EXERCISE PROMPT — Transcribe the entries below exactly, starting with the line that has "Task: Click the" and stopping after the line that has "Screen dimensions: 768x576"; no pictures belong in the copy.

SUPPLIED MATERIAL —
--------------------

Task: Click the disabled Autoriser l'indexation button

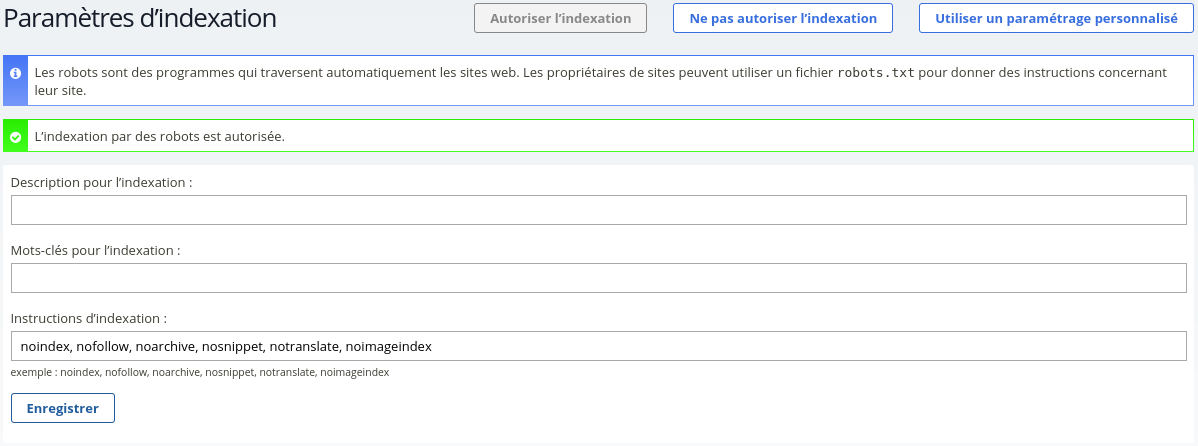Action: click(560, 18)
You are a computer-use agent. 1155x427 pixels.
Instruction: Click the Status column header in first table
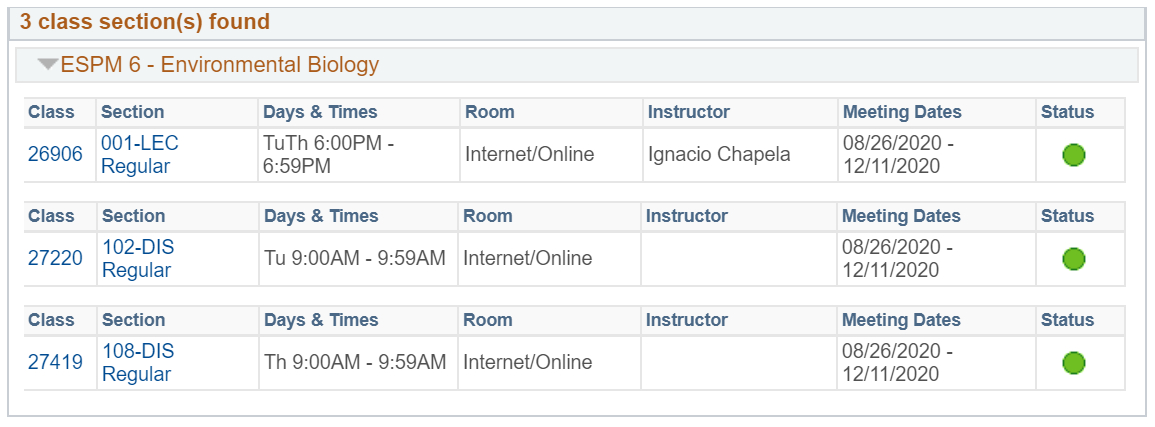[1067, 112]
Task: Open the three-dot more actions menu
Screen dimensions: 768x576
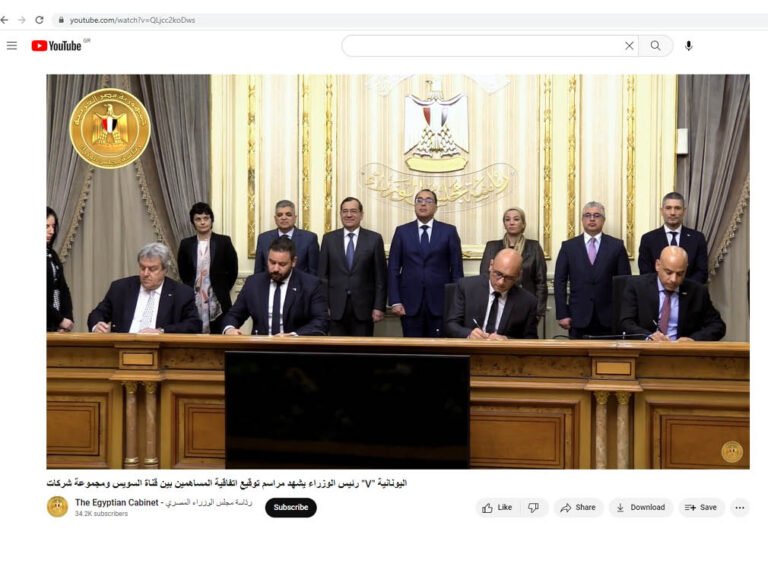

--------------------

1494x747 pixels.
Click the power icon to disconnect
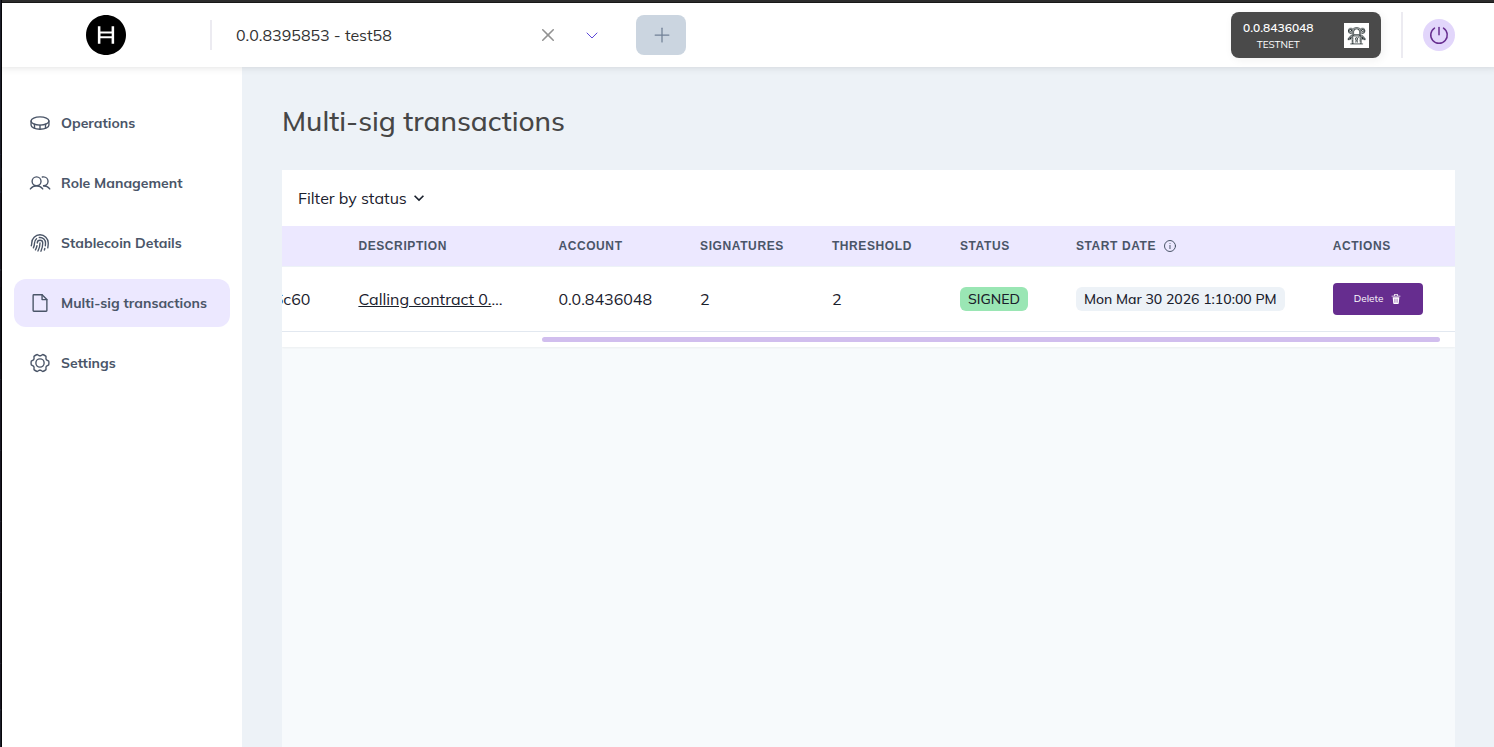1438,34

--------------------

SOLUTION FOR THIS EXERCISE —
Task: Click the disabled Autoriser l'indexation button

Action: click(560, 18)
You are a computer-use agent. 1155x427 pixels.
Instruction: Click the Status column header in first table
[1067, 112]
Task: Open the three-dot more actions menu
Screen dimensions: 768x576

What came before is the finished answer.